James suggested we head out there this afternoon - a brave offering, given the fact that as we drove away Ted was sitting at the front door screaming for me.  We drove there in the pouring rain - Harriet decked herself out in a raincoat and wellie boots because she is imminently practical in these situations.  The museum was quite busy, in fact there was a group of about twelve, raucous twenty-somethings taking photos of themselves in there, as well as a couple of other adults and one other small family group.

 Harriet had taken her Egypt project book in with her, and a sharpened lead pencil.  She wanted to take notes on objects that she found interesting - consequently, this was how she spent a lot of her time at the Nicholson: crouched on the floor, writing in her project book, bobbing up in between words to check the spelling on the little signs and notices (her spelling is atrocious!).

We read about how an Egyptologist who was a USyd graduate, sent little trinkets back to his nephew in Sydney from Egypt - small amulets, bones, etc.  Customs was obviously not the curious beast it is today.  There was a special display about Erutria, a state of which I had never been aware (my history is atrocious, except for Russian history).  There was a sign showing their alphabet (their language is still unknown in its entirety because the Romans wiped out everything of theirs), information about how they introduced the dramatic theatre and storytelling methods to the Romans and a whole line of urns depicting different scenes on their front.  It was fascinating.  We looked over Greek urns, discussed how the mummy of a small girl actually turned out to be the mummy of a 5-6yr old boy (he had even just lost his first baby tooth, leaving him with a gap-toothed smile), and read about how staff at the museum had deliberately broken this gigantic (as tall as a room) 'urn' which was actually a grave marker (I can't remember what it was called, but I'm sure I'll remember when we make the inevitable subsequent visits).

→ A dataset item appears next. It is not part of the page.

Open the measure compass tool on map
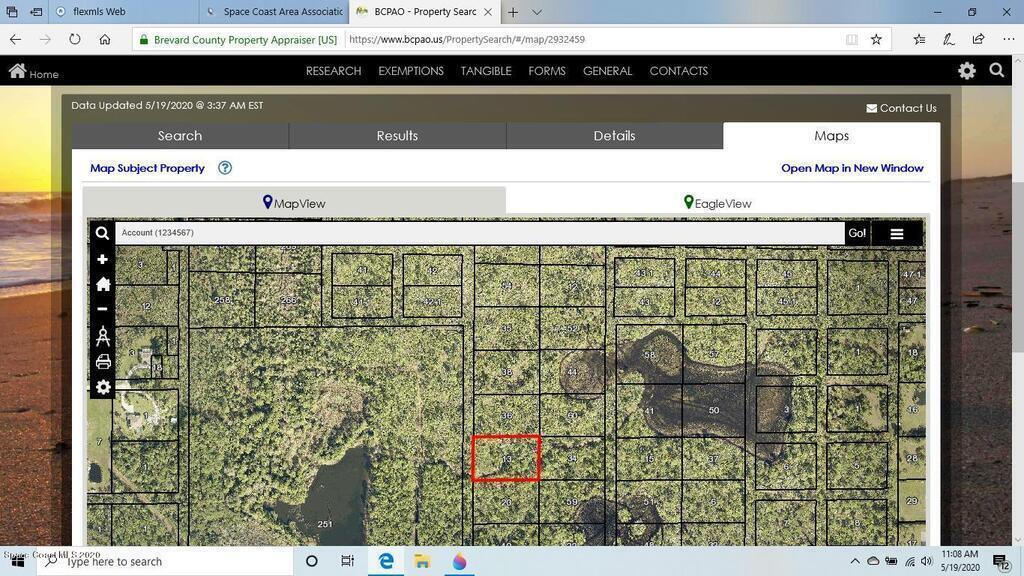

We also went for a potter in the quad and saw a wedding with a bagpipe-led bridal procession through the middle of it.  We discussed the similarities between the quad and Hogwarts.  I also mentioned how the history department is located in the quad.  I didn't mention about how said quad rooms are freezing cold in winter, stifling hot in summer, full of uncomfortable seating and devoid of modern day teaching aids.

On the way there Harriet asked me how one becomes one of the people who work in the museum.  I hypothesised that a degree in history might be followed by some postgraduate work in curator/museum studies or some such thing.  To which Harriet replied that she thinks she would like to study history.  She also wanted to know if you could study history books specifically.  If anyone could, I'm sure Harriet could.

History?  Sounds very Harriet, doesn't it?


JennieMo said...

I expect no less from a child born to two super nerds! LOL!! I will say...going to the King Tut exhibit in Melbourne was fantastic. So, if it comes to Sydney it is definitely a must see with Harriet..heck I'll even take her cause I enjoyed it that much.

Jimbo said...

I am *so* not a super nerd!

JennieMo said...

are so!! ;P

JennieMo said...

I found Harry a book on Eygptians when I was in Canberra. They had a whole section in the store on history for kids. LOL!!